The new Sheep Improvement Scheme (SIS) announced by the Minister of Agriculture, Food and the Marine Charlie McConalogue, under the new Common Agricultural Policy (CAP), has been met with much disappointment by sheep farmers.

The Sheep Improvement Scheme, which will take over from the Sheep Welfare Scheme (SWS), is set to see no real change on the €10/ewe payment – despite many calls for this to increase.

Farm organisations – particularly the Irish Farmers’ Association (IFA) and the Irish Cattle and Sheep Farmers’ Association (ICSA) – were looking for a €30/ewe and €35/ewe payment respectively, under the new CAP. However, their demands have apparently fallen on deaf ears.

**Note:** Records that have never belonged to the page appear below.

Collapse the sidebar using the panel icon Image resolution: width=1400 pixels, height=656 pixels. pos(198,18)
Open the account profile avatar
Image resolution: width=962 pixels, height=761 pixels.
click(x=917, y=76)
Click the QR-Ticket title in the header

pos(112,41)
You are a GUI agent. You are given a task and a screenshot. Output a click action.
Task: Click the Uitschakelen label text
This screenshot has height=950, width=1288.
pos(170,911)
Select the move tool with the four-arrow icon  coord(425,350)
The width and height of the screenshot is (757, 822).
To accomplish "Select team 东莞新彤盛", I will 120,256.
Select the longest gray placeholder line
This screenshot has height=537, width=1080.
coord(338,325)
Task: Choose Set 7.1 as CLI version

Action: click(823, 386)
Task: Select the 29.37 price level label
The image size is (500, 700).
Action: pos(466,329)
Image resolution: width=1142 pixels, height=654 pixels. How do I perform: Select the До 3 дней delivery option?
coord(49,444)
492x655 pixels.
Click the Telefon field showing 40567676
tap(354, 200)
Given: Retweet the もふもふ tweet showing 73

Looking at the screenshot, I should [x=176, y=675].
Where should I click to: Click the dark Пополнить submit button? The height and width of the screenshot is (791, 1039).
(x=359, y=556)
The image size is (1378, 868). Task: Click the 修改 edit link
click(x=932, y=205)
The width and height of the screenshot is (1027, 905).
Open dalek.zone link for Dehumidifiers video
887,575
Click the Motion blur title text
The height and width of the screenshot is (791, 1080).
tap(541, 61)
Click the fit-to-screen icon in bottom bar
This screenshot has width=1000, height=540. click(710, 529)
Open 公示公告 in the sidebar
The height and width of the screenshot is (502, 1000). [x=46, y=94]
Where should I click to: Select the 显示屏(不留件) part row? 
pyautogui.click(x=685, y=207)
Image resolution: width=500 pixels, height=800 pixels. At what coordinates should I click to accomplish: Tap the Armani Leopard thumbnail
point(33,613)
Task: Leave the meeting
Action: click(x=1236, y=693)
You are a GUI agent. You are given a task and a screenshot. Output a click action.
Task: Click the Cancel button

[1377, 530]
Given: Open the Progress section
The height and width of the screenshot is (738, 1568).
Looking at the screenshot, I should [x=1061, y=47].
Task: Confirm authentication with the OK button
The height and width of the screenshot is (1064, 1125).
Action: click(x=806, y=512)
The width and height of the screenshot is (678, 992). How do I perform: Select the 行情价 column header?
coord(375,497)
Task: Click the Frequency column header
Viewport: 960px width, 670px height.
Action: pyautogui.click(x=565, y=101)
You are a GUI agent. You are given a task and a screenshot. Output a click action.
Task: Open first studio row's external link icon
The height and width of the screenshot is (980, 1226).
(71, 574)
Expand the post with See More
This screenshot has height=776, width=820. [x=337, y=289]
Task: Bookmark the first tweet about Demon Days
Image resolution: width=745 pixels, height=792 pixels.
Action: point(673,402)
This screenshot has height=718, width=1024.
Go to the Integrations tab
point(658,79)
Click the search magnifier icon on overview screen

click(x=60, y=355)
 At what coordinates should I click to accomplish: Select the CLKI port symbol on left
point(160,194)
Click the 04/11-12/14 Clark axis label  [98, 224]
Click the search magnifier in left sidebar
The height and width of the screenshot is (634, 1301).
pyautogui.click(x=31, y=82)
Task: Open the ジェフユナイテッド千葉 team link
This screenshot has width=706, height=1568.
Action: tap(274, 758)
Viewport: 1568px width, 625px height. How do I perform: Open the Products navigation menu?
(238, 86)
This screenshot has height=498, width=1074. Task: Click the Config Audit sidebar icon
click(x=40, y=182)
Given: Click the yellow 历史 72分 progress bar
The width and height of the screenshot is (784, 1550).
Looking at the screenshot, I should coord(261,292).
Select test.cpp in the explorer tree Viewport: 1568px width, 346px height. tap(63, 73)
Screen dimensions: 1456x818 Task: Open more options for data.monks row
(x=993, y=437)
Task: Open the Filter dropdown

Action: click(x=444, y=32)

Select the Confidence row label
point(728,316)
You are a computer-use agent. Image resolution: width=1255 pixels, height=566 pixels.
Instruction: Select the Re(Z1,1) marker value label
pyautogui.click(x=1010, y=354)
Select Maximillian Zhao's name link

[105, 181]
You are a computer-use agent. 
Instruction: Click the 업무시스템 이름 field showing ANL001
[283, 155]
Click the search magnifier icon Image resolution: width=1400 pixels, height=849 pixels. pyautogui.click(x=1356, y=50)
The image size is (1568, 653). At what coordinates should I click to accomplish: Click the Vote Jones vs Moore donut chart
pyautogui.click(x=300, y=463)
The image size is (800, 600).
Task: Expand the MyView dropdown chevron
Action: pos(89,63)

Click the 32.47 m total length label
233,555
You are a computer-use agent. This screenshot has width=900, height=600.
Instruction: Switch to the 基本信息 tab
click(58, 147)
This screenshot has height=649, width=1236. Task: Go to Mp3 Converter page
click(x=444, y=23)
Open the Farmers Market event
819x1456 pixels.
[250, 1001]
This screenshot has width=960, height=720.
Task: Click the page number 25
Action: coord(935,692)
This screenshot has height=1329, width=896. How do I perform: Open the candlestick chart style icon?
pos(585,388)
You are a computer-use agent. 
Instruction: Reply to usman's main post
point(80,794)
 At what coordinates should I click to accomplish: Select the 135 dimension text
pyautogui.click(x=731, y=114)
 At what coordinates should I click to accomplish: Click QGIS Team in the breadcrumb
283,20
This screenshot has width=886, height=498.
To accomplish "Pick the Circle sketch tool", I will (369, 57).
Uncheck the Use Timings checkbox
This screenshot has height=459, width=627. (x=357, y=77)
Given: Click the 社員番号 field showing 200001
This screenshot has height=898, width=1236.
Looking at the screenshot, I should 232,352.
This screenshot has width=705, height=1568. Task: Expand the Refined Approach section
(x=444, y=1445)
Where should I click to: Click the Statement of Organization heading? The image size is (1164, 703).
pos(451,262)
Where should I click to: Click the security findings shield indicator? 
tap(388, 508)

The €100 million allocated to the SIS is set to work out at €20 million a year over the duration of the next CAP (2023-2027).

Under the new SIS, the measures which farmers had to undertake under the SWS aren’t going to change, according to the consultation document released earlier this year.

However, there is expected to be the addition of farmers completing a ‘genotyped ram action’ throughout the period of the scheme.

Speaking to farmers, many are very disappointed with the funding allocated to the new scheme, claiming that sheep farmers, once again, have been ‘sold out’.

The number of sheep farmers likely to enroll in this new scheme is substantial, considering over 18,000 are signed up to the current SWS.

Many other farmers however, say that as long as lamb prices stay strong, like they have been over the past 18 months, they will be happy – regardless of the outcome of the new SIS.

However, despite lamb prices being strong, input costs continue to soar, which will eat into any margins being made by sheep producers.

All in all, the announcement of the new SIS, and the funding allocated to it, is underwhelming and falls short of what many would have hoped for.